## Written problem
Identify each line in the data below that contains the string "Image", and copy every such line in full.
-- begin Materials provided --
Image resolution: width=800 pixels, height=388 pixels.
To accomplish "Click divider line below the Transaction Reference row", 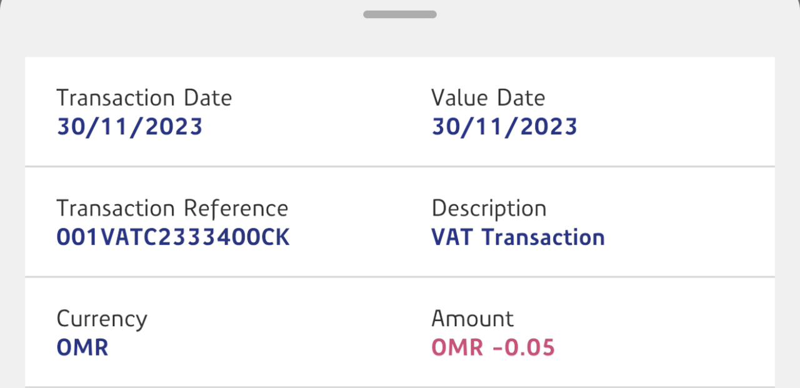I will [400, 277].
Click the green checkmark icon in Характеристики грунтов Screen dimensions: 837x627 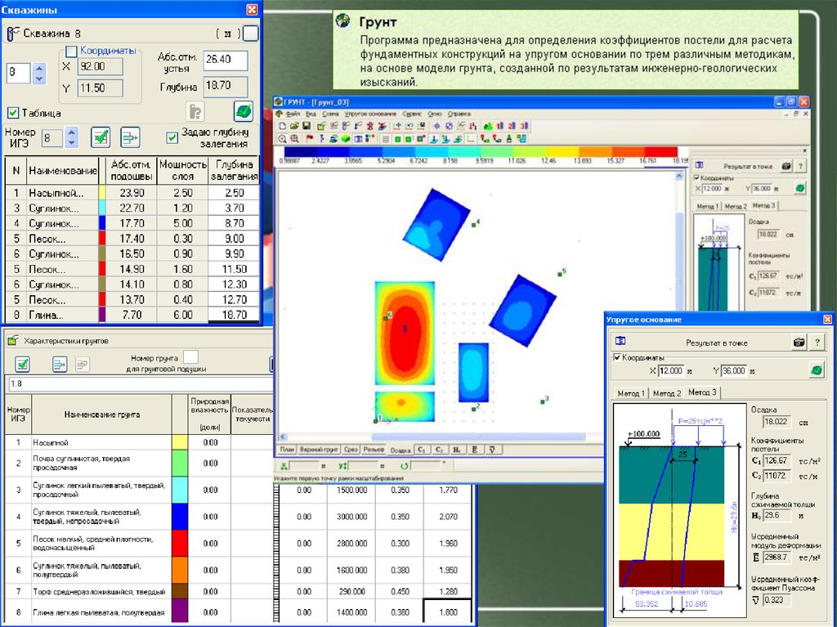click(23, 365)
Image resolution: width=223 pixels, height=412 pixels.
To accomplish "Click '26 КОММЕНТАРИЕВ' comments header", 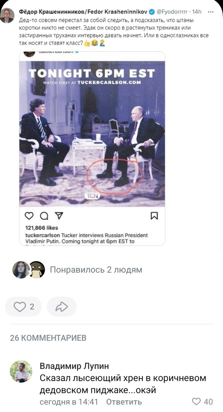I will pos(48,338).
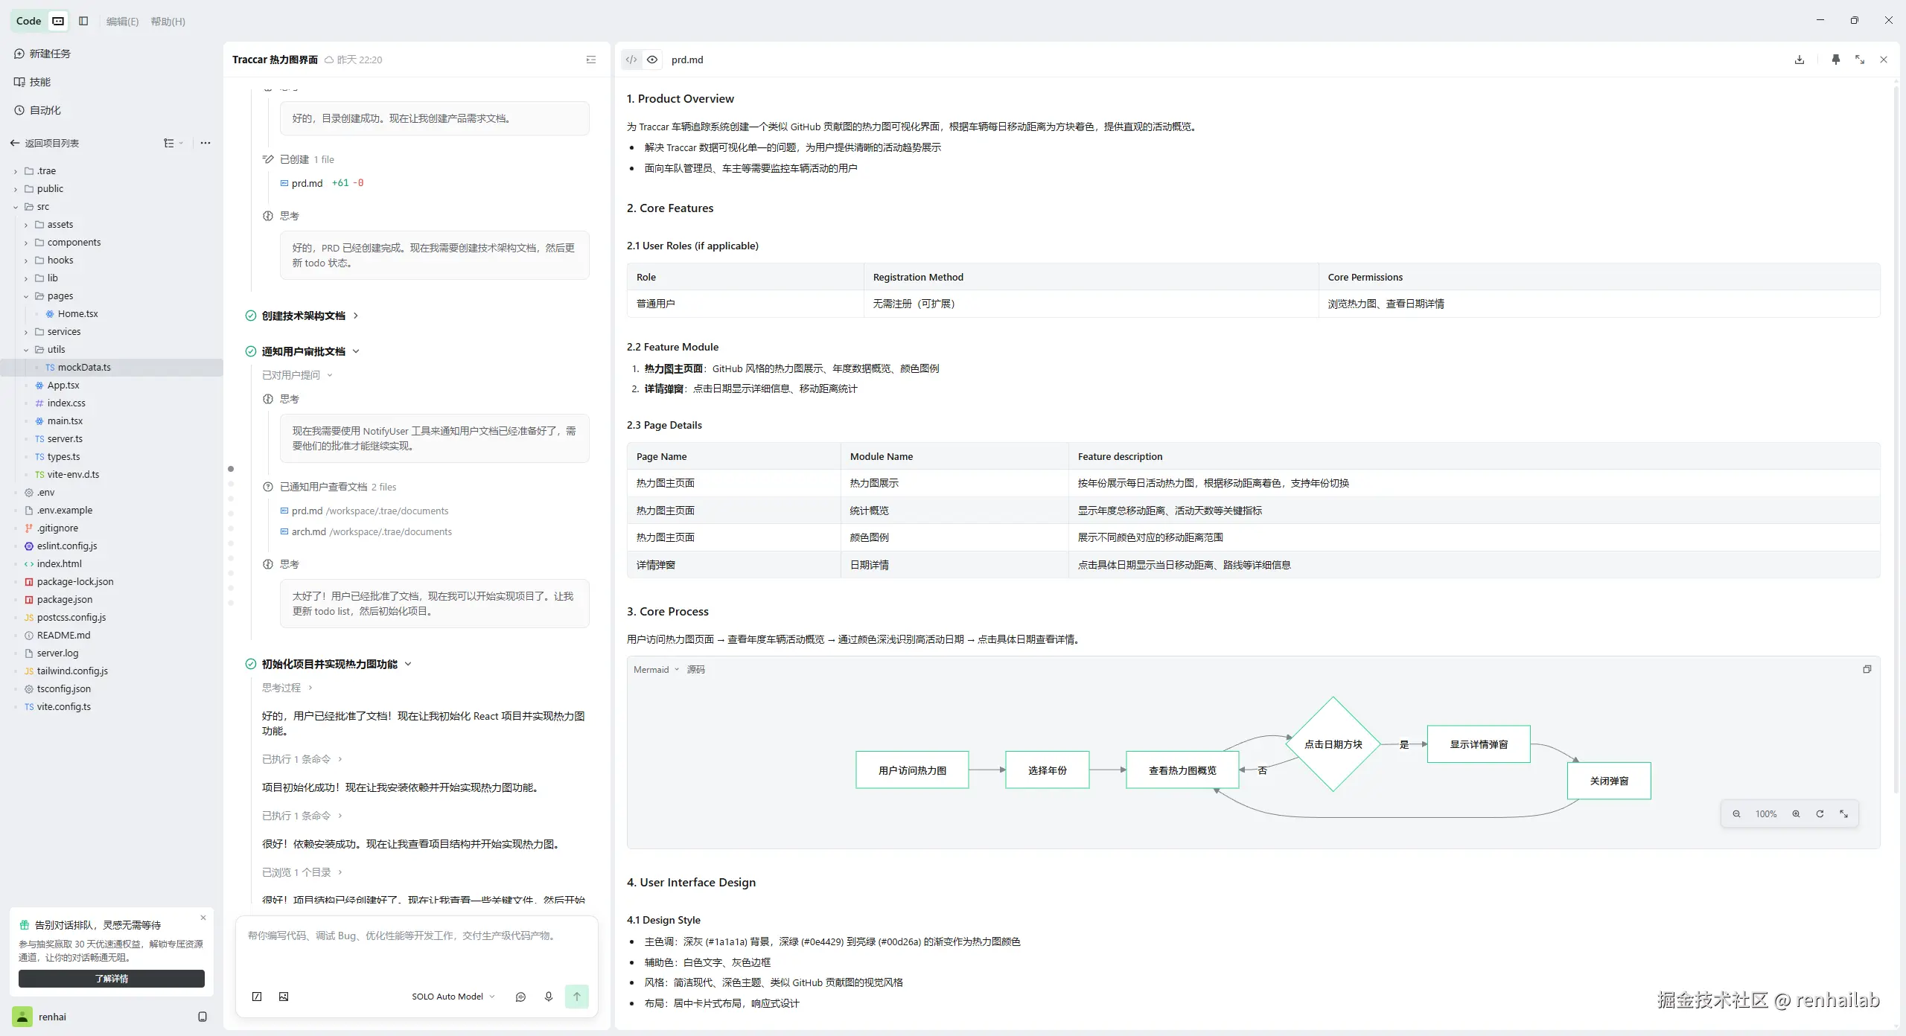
-- end Materials provided --
## Final answer
Image resolution: width=800 pixels, height=388 pixels.
Image resolution: width=223 pixels, height=412 pixels.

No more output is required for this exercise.